<<<<

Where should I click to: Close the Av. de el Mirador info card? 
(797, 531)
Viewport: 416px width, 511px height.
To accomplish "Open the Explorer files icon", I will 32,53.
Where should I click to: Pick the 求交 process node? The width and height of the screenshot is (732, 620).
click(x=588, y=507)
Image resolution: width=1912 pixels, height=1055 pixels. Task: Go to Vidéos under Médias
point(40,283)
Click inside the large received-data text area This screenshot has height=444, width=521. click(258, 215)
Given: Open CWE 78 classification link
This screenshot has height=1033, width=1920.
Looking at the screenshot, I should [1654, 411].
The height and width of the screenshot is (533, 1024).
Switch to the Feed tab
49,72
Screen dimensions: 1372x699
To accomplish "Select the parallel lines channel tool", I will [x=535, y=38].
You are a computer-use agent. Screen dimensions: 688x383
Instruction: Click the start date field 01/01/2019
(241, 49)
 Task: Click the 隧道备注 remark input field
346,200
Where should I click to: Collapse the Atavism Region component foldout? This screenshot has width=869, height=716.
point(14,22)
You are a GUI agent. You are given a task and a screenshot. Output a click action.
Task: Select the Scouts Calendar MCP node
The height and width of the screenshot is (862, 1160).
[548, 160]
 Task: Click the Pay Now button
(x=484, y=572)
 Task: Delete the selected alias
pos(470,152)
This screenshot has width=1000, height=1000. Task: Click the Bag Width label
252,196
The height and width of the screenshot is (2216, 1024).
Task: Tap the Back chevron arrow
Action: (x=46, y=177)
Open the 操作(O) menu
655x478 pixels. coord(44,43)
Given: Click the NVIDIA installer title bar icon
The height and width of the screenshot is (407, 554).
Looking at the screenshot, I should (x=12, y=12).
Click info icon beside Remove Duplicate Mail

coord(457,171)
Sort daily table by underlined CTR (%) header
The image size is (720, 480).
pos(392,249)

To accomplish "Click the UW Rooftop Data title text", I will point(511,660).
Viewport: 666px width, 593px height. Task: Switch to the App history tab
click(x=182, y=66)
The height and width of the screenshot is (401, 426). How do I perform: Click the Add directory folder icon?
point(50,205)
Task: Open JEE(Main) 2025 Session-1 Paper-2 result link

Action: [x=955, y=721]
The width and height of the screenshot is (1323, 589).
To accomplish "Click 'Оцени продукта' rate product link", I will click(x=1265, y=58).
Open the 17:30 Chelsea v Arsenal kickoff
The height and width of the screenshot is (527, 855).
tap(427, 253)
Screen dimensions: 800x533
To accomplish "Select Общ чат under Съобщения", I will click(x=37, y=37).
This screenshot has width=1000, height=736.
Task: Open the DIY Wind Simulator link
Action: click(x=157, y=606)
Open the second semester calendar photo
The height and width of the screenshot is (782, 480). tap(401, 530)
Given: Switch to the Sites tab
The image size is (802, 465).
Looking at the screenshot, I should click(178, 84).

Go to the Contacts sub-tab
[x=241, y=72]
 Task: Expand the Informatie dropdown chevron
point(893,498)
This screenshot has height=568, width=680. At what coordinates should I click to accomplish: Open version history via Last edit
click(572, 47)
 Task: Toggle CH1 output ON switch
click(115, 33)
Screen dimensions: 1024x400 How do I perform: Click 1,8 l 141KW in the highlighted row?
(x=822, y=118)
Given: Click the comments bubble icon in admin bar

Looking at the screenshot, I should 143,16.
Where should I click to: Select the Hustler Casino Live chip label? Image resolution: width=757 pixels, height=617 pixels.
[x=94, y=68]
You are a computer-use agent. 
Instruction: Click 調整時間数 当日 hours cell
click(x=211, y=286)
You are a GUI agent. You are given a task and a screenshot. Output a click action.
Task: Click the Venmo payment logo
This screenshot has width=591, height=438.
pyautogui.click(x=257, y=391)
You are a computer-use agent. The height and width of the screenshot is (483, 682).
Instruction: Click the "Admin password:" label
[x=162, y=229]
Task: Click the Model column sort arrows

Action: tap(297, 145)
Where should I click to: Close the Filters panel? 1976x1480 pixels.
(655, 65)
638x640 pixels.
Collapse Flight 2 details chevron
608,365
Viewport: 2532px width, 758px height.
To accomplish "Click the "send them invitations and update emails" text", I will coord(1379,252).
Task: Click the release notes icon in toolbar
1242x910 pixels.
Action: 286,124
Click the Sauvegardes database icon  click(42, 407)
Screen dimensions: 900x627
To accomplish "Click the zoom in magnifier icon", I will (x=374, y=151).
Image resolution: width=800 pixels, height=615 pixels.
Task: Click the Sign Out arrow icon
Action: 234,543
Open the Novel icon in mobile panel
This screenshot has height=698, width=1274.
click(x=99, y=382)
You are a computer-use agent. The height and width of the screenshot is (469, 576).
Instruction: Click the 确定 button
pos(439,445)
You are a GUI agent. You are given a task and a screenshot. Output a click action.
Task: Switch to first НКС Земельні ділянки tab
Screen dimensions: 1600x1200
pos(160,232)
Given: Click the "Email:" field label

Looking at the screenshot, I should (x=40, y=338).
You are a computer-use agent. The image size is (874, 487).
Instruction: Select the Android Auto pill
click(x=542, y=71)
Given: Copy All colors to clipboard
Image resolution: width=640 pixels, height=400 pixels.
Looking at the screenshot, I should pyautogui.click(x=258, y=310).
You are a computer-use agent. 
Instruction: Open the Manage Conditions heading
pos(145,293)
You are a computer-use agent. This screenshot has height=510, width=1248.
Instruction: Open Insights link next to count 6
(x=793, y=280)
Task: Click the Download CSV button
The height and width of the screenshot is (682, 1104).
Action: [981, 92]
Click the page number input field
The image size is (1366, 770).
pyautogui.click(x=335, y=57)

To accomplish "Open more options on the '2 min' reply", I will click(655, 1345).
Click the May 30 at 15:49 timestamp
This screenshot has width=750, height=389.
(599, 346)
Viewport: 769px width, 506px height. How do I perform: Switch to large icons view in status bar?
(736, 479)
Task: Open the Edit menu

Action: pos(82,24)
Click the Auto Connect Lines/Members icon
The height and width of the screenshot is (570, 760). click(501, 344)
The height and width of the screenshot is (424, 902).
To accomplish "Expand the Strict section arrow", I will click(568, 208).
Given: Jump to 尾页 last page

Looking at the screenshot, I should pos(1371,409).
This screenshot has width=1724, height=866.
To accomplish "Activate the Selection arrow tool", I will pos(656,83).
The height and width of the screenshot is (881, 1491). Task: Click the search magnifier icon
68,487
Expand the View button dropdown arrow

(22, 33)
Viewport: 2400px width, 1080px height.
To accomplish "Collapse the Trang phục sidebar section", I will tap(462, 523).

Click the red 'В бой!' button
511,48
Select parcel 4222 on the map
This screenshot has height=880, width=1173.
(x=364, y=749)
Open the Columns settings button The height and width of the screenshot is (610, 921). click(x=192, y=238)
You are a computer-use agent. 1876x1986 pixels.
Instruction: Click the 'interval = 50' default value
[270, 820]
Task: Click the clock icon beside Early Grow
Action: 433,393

>>>>

TASK DESCRIPTION — Look above for the line containing "Where should I click to: Pick". Output from there through the line containing "Screen dimensions: 1372x699", exactly and inclusively.

EXERCISE SOLUTION —
Where should I click to: Pick the 求交 process node? The width and height of the screenshot is (732, 620).
click(x=588, y=507)
Image resolution: width=1912 pixels, height=1055 pixels. Task: Go to Vidéos under Médias
point(40,283)
Click inside the large received-data text area This screenshot has height=444, width=521. click(258, 215)
Given: Open CWE 78 classification link
This screenshot has height=1033, width=1920.
Looking at the screenshot, I should [1654, 411].
The height and width of the screenshot is (533, 1024).
Switch to the Feed tab
49,72
Screen dimensions: 1372x699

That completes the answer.